About the Glitch series
by Christian Bazant-Hegemark, April 2022
Since 2021 I’ve been creating works where I pursue visual irritations known from digital image processing, and transform them into paintings and drawings. The general technical origin of these glitches is as mundane as it is likable: opening or saving files sometimes leads to small, unintended mistakes. Where larger errors would lead to the complete unusability of a file, smaller discrepancies often still allow the digital data to be opened – but also lead to a misinterpretation of the content. Glitches can occur in any file format – whether image, text, or sound documents. They create an unexpected “aesthetic of the erroneous” that opens up an analog level of unpredictability within digital data.
Like all visual phenomena, glitches are of interest to artists; where impressionists went into nature to capture light and its effects at their source, the depiction of glitches could be understood as a contemporary implementation of a similar quest – as an interest in what constitutes the present visually and in terms of content: errors, data interpretation, the analog within the digital.
However, I use digital glitches merely as the starting point for my work; instead of developing them as eg. photographs, I translate them into paintings or drawings – adding individual attention and physical permanence, and thus a unique sort of reliability known from analog media. It might also make sense to compare these analog results to digital screens, whose technology refreshes the image many times each second (established frame rates are, for example, 30, 60 or 120Hz) – even for static image contents. An analog work, on the other hand, “is what it is,” its staticness is permanent in a fundamentally different way. How does this aspect influence the individual experience of viewing and feeling a piece?
The choice of the large format (in case of the paintings) further influences the image perception: how do visual and emotional resonances differ, now that glitches are experienced in an analog medium and space, without digital screens?
Trauma Recovery
The physical perception of space and the reliability of static-permanent image content meet another aspect of my work: trauma recovery. This series of works continues two strands that can also be noticed in my previous work: the interest (1) in the manual depiction of digital phenomena (as eg. done in the ink series “Waiting“, or my manual pixelations), and (2) in the psychological focus on everyday life. This is particularly important for me in the context of overcoming trauma: where the depiction of traumatic events is established in art history, the focus of art rarely lies on the time after traumatic events.

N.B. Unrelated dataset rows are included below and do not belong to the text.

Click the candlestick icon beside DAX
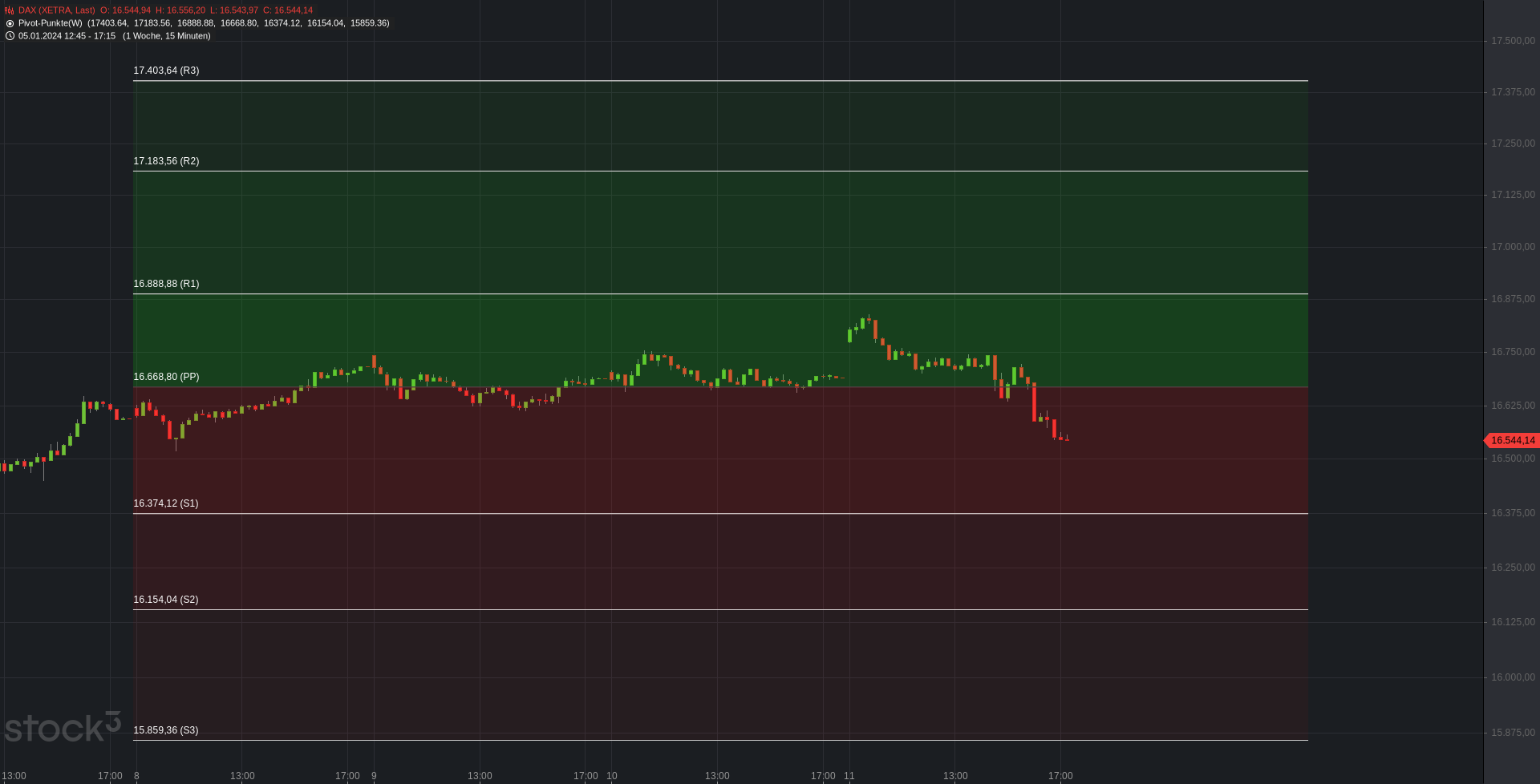This screenshot has height=784, width=1540. tap(10, 10)
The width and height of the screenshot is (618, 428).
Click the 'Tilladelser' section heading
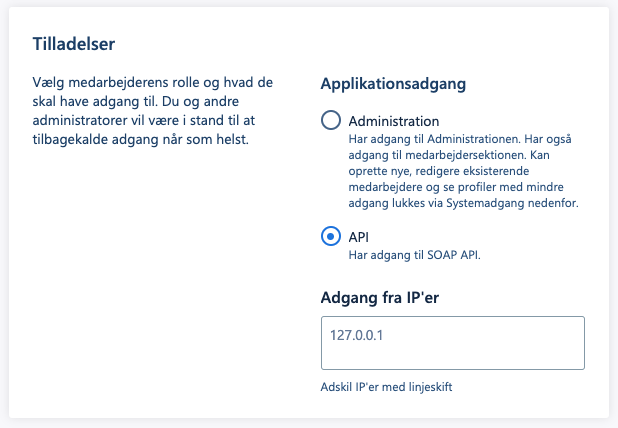click(x=76, y=44)
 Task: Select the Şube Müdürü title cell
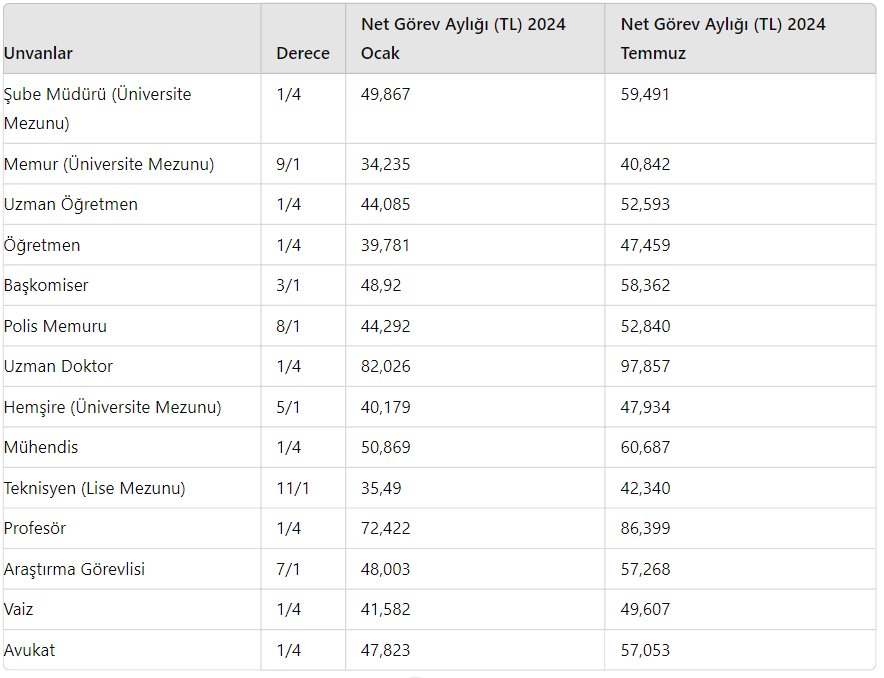coord(97,109)
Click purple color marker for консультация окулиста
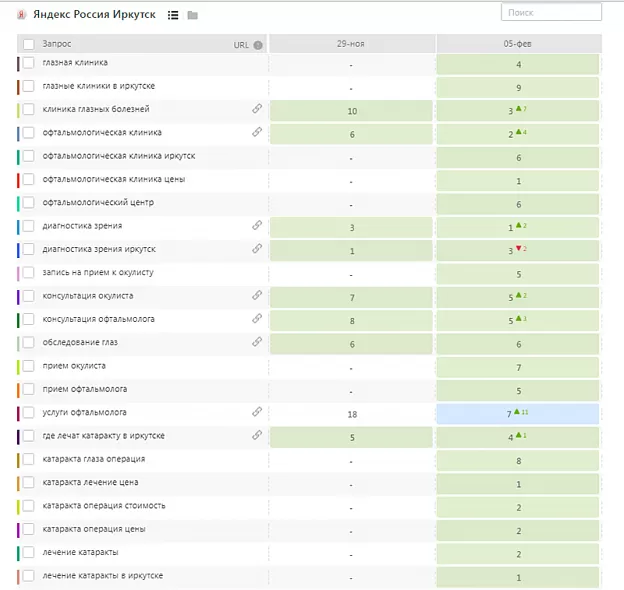 click(19, 296)
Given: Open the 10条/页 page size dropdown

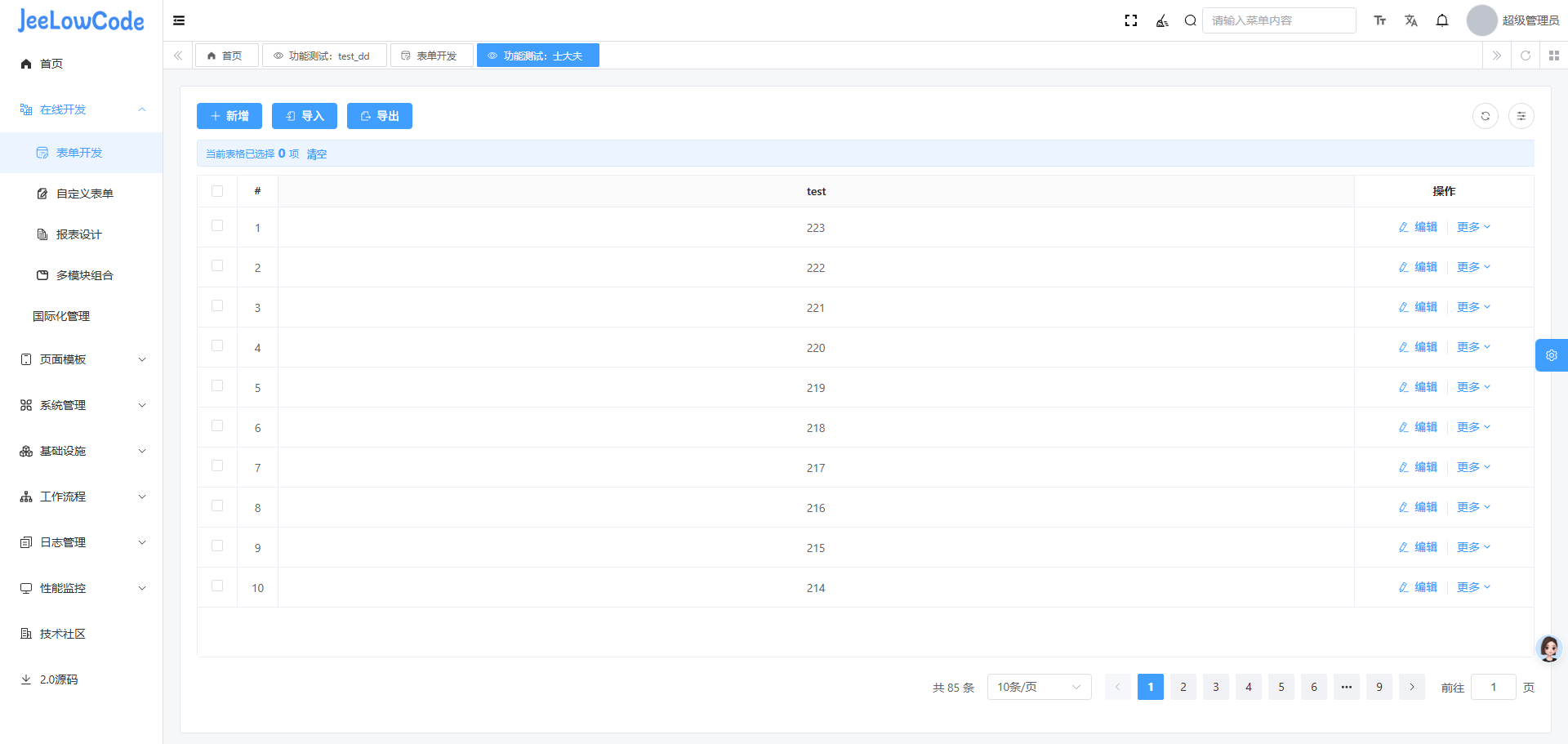Looking at the screenshot, I should 1039,687.
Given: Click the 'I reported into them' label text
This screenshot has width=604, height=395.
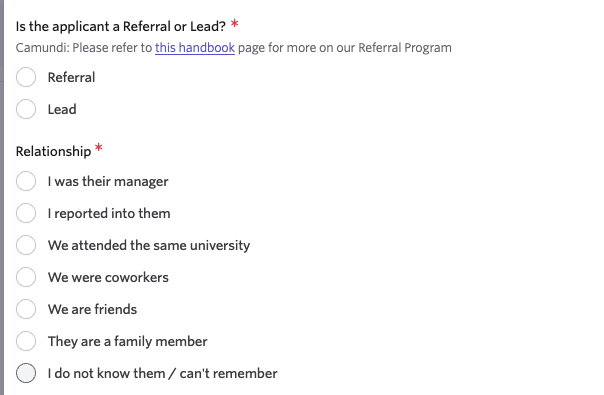Looking at the screenshot, I should (x=109, y=213).
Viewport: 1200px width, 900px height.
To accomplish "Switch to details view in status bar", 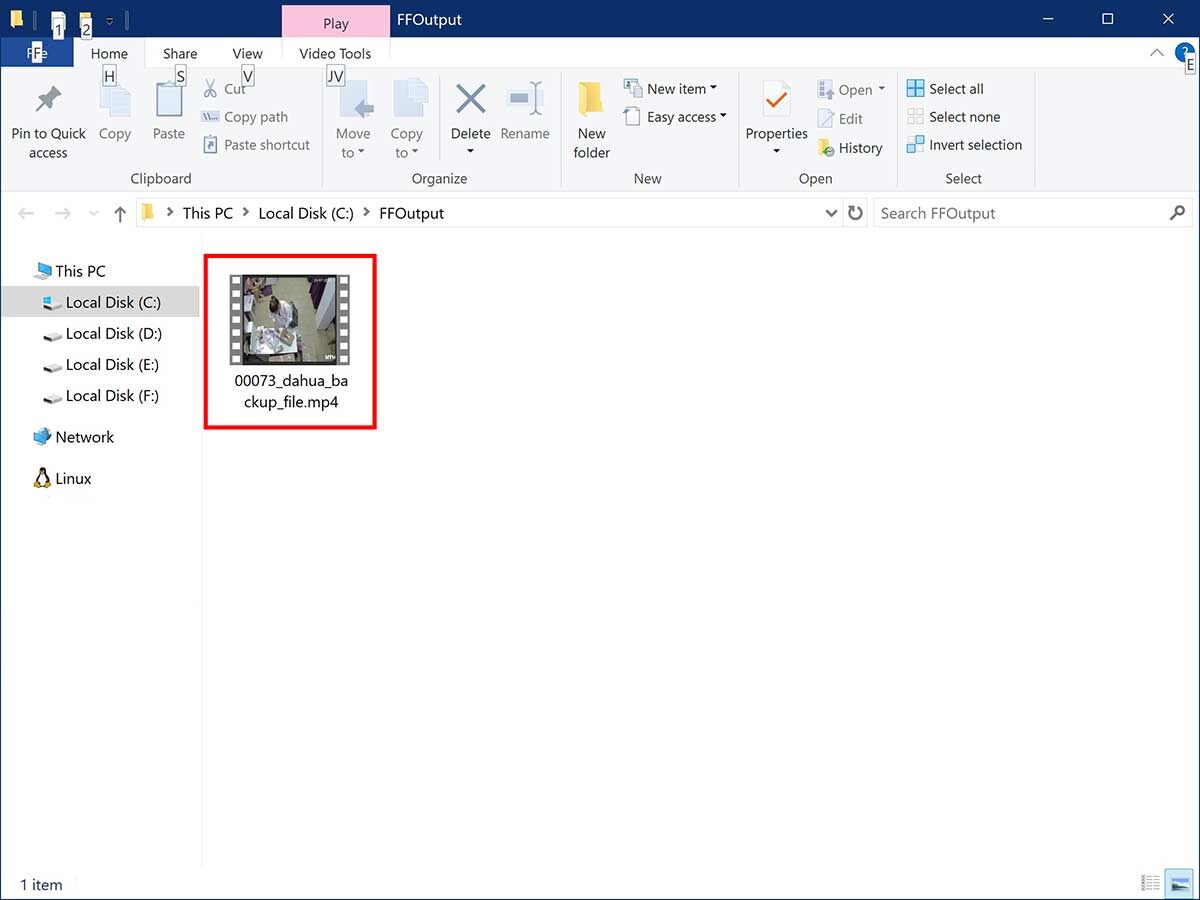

This time of survival and recovery has no clear symbolism, perhaps also because it is mostly an introspective dynamic: people simply live. They learn a renewed focus on breathing and body exercises, gradually increasing their autonomy and body awareness skills. They live potentially dissociative and triggered. They are in search of diagnoses and therapies, often for decades. The portrayal of this everyday life, if not using stereotypes, will seem mostly banal — at least much more banal than the reality of the survivor’s inner states would convey: from the outside, actions like breathing, sitting, looking; walking, shopping, cuddling with the dog or swiping on the tablet seem rather unexciting. In the conception of the series of works, therefore, I wondered whether the use of visual glitches could possibly be used as a strategy for visualizing inner disruption.
Transformations
My work has primarily been photo-based for years; the source photos have been either captured by myself, or taken from public places (like news websites). It is transformed several times by the glitch software I have been developing since 2016, before the material is manually painted or drawn in the final medium. The original moments thus undergo a multitude of transformations and alienations: from reality to photo, from photo to glitch, from glitch to canvas or paper. The depicted moments stand in different traditions: Portrait (“Double Bind”, “Butterfly”, ..), genre (“Fractalophilia”, “Microscopia”, ..) or even history painting (for example in the “Black Lives Matter” drawings).
I also want to mention my frequent focus on depicting children, which art historically is a rather young topos. The children I depict are almost always from my immediate surroundings, but symbolically stand for constant transformation; this is especially true in the context of developmental traumas: these begin in childhood, usually have lifelong effects, and thus require constant transformation from the adult child.